日本の曲を教えてください。私たちは、それを練習したいです」

 

無駄な努力だと思う。やめるべきだと断言したい。

日本人は音楽を解せない。音階も旋律も、和音も説明できないし、相当する単語も皆無だ。

君たちの演奏は、とてもすばらしい。ほら、ここにいるパードレたち全員が、聴き惚れているだろう。教会やセミナリヨで存分に演奏してほしい。

しかし宴会で日本人相手に披露するなど、それこそ猿の群れに聖書を読んで聴かせるに等しいよ。

そんな奉仕はきっぱりとやめてよい。やめたまえ。

音楽に対して失礼だ。

 

「日本語を学習したいと思うのですが、生半可に取り組める対象ではありません。難しすぎます。

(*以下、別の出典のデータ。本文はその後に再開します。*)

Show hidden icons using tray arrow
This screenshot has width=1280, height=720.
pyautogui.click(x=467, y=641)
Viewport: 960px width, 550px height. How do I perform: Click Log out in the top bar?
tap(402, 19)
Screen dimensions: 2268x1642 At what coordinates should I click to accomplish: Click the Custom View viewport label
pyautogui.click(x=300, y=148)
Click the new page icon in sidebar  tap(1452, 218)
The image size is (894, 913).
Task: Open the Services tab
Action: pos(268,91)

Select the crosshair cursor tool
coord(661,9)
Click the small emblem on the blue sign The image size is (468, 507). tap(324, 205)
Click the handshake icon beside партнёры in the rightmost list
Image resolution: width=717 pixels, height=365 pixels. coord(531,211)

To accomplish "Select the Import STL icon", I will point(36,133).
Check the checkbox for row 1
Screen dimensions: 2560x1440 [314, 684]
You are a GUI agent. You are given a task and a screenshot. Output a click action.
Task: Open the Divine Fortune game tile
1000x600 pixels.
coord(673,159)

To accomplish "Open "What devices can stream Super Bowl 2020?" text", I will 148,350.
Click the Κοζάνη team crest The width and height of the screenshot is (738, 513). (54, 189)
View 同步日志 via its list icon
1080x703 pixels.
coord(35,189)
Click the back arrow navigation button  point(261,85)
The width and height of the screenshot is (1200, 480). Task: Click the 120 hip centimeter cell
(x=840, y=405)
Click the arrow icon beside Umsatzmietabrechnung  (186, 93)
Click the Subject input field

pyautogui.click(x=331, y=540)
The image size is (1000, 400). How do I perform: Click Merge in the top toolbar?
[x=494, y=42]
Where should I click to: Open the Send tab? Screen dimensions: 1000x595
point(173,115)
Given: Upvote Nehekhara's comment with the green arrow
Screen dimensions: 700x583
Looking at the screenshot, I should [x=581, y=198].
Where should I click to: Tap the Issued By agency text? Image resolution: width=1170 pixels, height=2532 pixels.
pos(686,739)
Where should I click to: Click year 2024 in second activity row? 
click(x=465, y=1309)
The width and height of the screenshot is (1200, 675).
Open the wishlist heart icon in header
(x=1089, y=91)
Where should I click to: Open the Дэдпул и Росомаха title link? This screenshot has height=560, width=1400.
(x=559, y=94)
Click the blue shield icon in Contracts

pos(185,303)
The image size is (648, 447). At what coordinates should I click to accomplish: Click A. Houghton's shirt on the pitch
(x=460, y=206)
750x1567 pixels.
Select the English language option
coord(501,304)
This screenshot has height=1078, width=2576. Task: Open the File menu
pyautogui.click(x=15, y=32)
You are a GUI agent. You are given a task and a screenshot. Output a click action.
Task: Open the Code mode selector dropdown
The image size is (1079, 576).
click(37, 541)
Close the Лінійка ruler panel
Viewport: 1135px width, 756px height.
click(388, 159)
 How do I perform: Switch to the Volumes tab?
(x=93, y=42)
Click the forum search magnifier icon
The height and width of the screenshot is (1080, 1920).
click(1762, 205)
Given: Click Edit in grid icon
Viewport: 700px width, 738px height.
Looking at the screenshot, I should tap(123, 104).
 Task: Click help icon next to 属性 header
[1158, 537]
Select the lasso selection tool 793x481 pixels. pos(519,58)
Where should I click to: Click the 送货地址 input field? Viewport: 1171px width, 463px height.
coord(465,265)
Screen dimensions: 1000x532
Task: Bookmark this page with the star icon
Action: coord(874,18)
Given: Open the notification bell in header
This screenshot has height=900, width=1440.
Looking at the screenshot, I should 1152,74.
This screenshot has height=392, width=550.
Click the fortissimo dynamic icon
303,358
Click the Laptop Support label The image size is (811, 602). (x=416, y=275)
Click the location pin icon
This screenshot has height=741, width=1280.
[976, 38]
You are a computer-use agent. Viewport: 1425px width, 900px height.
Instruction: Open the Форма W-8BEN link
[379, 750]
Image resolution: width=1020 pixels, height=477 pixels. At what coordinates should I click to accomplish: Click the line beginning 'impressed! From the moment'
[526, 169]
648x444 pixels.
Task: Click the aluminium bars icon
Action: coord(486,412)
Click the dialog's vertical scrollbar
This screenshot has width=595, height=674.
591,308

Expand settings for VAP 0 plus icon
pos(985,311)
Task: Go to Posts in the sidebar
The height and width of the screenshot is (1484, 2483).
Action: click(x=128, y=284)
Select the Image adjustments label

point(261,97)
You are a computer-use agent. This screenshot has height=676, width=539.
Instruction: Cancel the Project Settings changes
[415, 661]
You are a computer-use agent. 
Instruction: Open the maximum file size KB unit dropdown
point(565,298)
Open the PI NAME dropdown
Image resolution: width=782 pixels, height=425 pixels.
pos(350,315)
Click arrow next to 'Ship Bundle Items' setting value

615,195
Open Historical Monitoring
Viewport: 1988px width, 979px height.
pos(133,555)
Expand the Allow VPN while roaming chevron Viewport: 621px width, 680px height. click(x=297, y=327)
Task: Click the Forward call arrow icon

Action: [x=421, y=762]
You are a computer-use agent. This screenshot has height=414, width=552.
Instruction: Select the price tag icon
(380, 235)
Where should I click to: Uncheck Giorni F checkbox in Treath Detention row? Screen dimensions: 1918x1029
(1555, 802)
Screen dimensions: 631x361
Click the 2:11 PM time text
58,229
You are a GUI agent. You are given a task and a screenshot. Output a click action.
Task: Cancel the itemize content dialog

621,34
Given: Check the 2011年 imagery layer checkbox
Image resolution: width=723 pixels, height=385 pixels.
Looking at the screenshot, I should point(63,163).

立派な先生の下で、何年か修練する必要を感じています。パードレ・フロイス、よければ私たちの先生になってはいただけませんか?」

 

ありがたい申し出だが。

管区長より命令されれば引き受けよう。でも私はやりたくない。

たしかに、ここにいる中では一番、日本語をうまく扱えるだろう。ニエッキは選外として。

しかし私自身は、日本語にも日本人にも、まったく愛情を持っていないのだ。

むしろ憎悪している。教師となるには不適格だと自覚する。

だから、せいぜい助言しかできないわけだ。

もちろん君たちのことまで否定しているつもりはない。

君たちは、もとは日本人だったかもしれないが、今は立派な人間だ。だから、これからも人間としてまっすぐ歩んでほしい。

 

私たちの絆、すなわち連帯する根拠となるものは、まさに、そこにこそ、あるということだ。